Karya ini diterbitkan atas izin NovelToon Nuah, isi konten hanyalah pandangan pribadi pembuatnya, tidak mewakili NovelToon sendiri
Bab 13: Banjir
Lucian sudah bersiap, Alice pun demikian. Dibantu para pelayan, kini Alice sudah tampil dengan glamor dan mempesona.
Gaunnya yang dihiasi banyak tiara indah, rambut pirangnya juga tampak mempesona dengan mahkota kecil yang membuatnya semakin menawan.
Lucian beberapa kali tak berkedip melihat wanita bergaun putih yang amat mempesona itu. Sorak-sorai terdengar di sepanjang Kota Corvin, para pekerja dan juga warga turun ke jalan untuk merayakan pernikahan tersebut.

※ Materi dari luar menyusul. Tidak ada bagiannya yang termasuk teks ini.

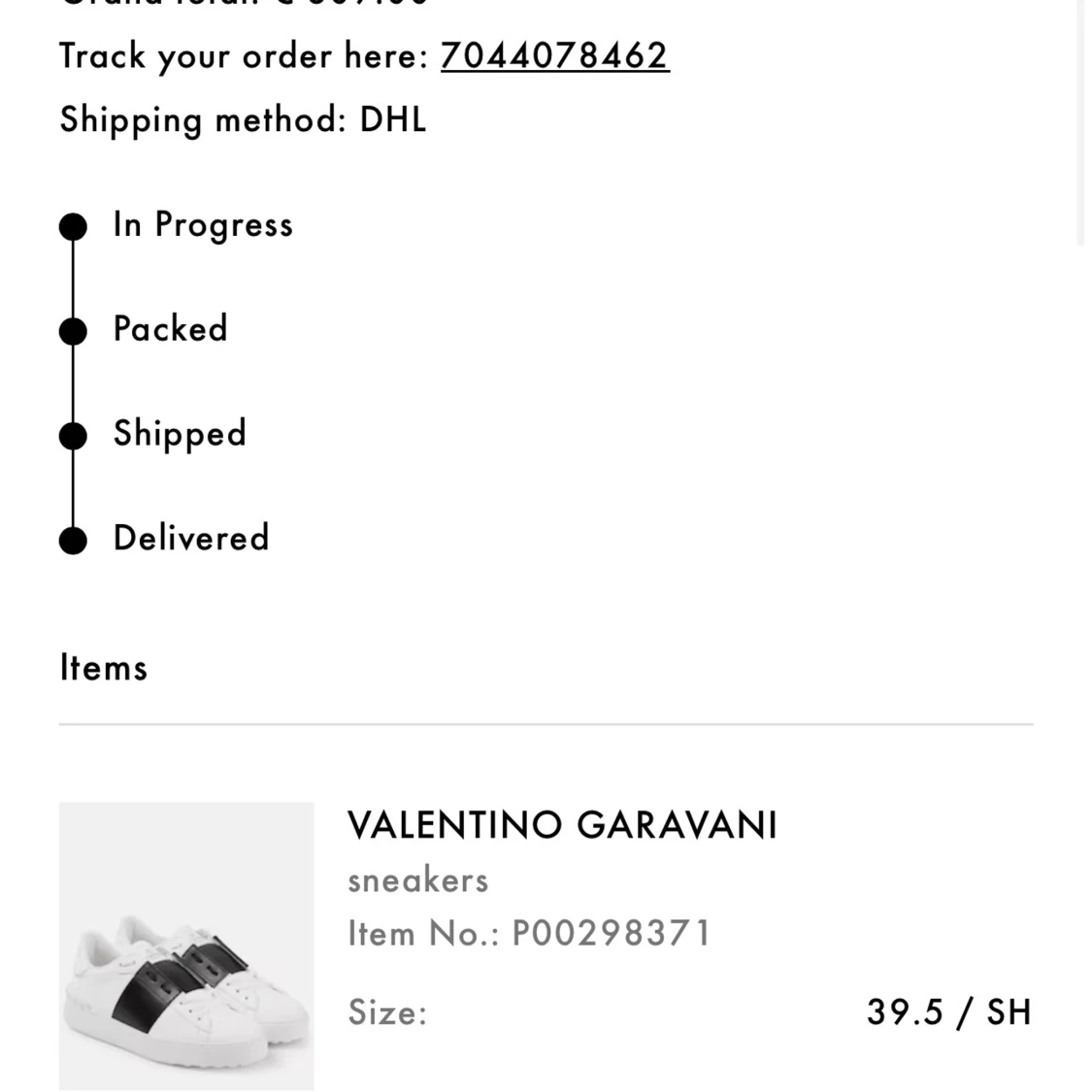Click the size value 39.5 / SH
The height and width of the screenshot is (1092, 1092).
[949, 1011]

Alice dengan kereta kuda tanpa atap melintasi sepanjang jalan, dia juga menerima bunga dan lemparan kelopak mawar yang indah. Alice terharu, hatinya terenyuh, bahkan air matanya hampir jatuh.
Lucian tampak sudah mengulurkan tangannya di kastil setelah melakukan arak-arakan dan akhirnya berakhir pada momen sumpah suci.
Di hadapan batu dan patung dewa serta seorang pendeta, mereka melakukan sumpah suci pernikahan. Mereka juga menyatukan darah mereka di atas batu sebagai pertanda penyatuan hidup mereka.
Setelah pengesahan dilakukan oleh pendeta dan suara lonceng berbunyi nyaring, warga kembali terdengar bersorak, suara kembang api meletus beberapa kali tanda kebahagiaan mereka.
.
.
.
Berbeda dengan Kota Corvin yang tengah berbahagia, kini banjir melanda Ibu Kota Kerajaan Vincent. Salju yang tertumpuk selama lebih dari seribu tahun itu mencair dan menyebabkan aliran Sungai Gletser melebar.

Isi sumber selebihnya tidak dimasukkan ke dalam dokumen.